A former U.S. Secretary of State warned on Wednesday that democracy in Egypt and Tunisia is still threatened by entrenched powers and extremism, while Arab democracy activists urged the new governments there to guarantee justice, transparency and minority rights.
The revolutions in the Arab world dominated discussion at the annual U.S.-Islamic World Forum. The event, sponsored by the Washington-based Brookings Institution and the government of Qatar, drew lawmakers, diplomats, and regional experts.
Although some participants worried that the uprising in Libya might turn into a prolonged civil war and that the Persian Gulf monarchy of Bahrain might exacerbate the regional rift between Sunni and Shi'ite Muslims, others warned that Egypt and Tunisia's revolutions have not yet ushered in full democracy.
Madeleine Albright was U.S. Secretary of State during the Clinton administration.
"The danger is that people get dissatisfied," said Madeleine Albright. "It does happen and this is true wherever in the world, that people who are left out of it get disillusioned by everything.

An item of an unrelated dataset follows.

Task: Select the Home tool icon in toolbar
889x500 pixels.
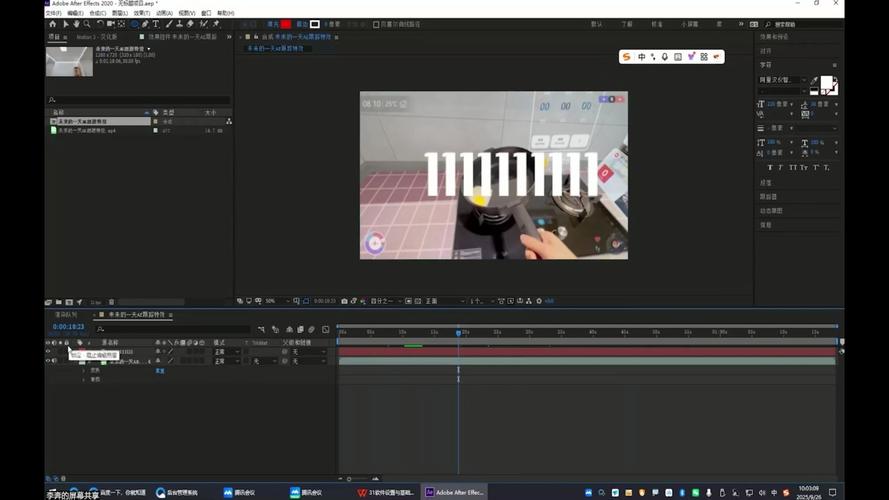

Or that there are extremists that take advantage of it."
Albright said the United States should try to approach the changes in the Middle East with a consistently moral foreign policy.
"But - and this is the big 'but,' and it's always very hard to admit - not all policies are consistent all the time," she said. "And we have to be worried about some of the sectarian aspects of what's going on in the [Persian] Gulf, and what the influence of Iran might be."
In a speech at the forum a day earlier, current Secretary of State Hillary Clinton rejected what she called a "one-size-fits-all approach" for U.S. foreign policy toward countries facing change.
But Hossan Bahgat of the Egyptian Initiative for Personal Rights alleged that the United States uses different human rights standards for different Arab countries and for Israel.
"Unless you are going to apply the same values systemically and consistently in the region, the United States is not going to have the ability to be an advocate for reform in the region," said Hossan Bahgat.
Bahgat said that despite the ouster of Egyptian President Hosni Mubarak, authorities in his country still have too much arbitrary power and are not transparent enough.
He said the government's response to the anti-Mubarak protests that erupted in January must be investigated.
"I still don't know who ordered the snipers that executed people before my own eyes on the square [in Tahrir Square in Cairo]," he said.
Saad Eddin Ibrahim is a longtime pro-democracy activist who was imprisoned by the Egyptian government in 2000.
He said that in Egypt, Coptic Christians, women and young people have been grossly underrepresented in government.
"And therefore, building an Arab democracy in the 21st century has to have a deliberate attempt to empower these previously marginalized groups," said Saad Eddin Ibrahim.
Ibrahim said the principle of "one man, one vote" would not work in the Arab world, and proposed that 40 percent of the seats in Arab parliaments be reserved for people under 40 to address unbalanced representation in the past.